A distributed accelerated gradient algorithm for distributed model predictive control of a hydro power valley

TL;DR

This paper introduces a distributed accelerated gradient algorithm for model predictive control in hydro power valleys, achieving fast convergence and comparable performance to centralized methods in large-scale, nonlinear, and nonsmooth systems.

Contribution

It proposes a novel distributed optimization algorithm based on accelerated gradient methods tailored for complex hydro power valley control problems.

Findings

The algorithm converges at a rate of O(1/k^2).

Distributed approach outperforms centralized solvers like CPLEX in speed.

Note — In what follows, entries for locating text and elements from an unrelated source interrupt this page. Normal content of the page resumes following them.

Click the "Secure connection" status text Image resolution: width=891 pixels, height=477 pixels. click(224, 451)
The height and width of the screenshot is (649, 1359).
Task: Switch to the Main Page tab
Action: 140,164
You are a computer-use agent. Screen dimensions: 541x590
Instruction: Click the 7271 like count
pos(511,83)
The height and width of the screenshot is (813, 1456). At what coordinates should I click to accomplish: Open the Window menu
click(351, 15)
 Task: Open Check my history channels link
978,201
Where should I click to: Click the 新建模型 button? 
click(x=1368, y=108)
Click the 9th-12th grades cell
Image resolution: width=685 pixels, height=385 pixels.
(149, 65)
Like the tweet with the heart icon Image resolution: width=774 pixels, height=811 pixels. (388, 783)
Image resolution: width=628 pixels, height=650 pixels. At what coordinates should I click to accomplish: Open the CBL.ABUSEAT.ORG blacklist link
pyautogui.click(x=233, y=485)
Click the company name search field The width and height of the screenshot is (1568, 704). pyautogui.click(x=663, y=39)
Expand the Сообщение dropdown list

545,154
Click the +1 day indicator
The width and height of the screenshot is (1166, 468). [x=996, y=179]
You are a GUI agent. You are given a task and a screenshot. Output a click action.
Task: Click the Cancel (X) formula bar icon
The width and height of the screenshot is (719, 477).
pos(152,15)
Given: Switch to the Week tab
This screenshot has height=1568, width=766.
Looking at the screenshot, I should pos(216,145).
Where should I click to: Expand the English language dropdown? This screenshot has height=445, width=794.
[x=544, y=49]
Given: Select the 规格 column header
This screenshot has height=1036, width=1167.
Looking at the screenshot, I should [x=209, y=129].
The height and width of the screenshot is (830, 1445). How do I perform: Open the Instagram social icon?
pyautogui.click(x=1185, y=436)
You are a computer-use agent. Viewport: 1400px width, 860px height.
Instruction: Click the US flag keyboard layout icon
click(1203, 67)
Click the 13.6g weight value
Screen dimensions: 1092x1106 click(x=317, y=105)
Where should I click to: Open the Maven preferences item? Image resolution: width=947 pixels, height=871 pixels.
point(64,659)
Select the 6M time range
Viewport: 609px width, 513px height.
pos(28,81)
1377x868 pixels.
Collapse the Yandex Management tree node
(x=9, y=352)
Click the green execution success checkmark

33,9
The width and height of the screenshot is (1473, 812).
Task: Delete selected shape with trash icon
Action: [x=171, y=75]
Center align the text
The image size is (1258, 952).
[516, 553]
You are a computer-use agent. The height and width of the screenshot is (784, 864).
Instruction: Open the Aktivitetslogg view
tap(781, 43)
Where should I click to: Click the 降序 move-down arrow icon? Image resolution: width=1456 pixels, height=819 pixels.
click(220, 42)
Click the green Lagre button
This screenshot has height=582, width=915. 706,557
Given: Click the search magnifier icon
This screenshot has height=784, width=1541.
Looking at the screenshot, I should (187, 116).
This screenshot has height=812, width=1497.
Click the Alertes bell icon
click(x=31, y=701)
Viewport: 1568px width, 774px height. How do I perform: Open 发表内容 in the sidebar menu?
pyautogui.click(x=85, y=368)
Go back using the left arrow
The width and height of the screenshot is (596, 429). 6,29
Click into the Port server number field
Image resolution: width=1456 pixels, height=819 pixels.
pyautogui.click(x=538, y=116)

Performance similar to centralized solutions in simulations.

Abstract

A distributed model predictive control (DMPC) approach based on distributed optimization is applied to the power reference tracking problem of a hydro power valley (HPV) system. The applied optimization algorithm is based on accelerated gradient methods and achieves a convergence rate of O(1/k^2), where k is the iteration number. Major challenges in the control of the HPV include a nonlinear and large-scale model, nonsmoothness in the power-production functions, and a globally coupled cost function that prevents distributed schemes to be applied directly. We propose a linearization and approximation approach that accommodates the proposed the DMPC framework and provides very similar performance compared to a centralized solution in simulations. The provided numerical studies also suggest that for the sparsely interconnected system at hand, the distributed algorithm we propose is faster than a centralized state-of-the-art solver such as CPLEX.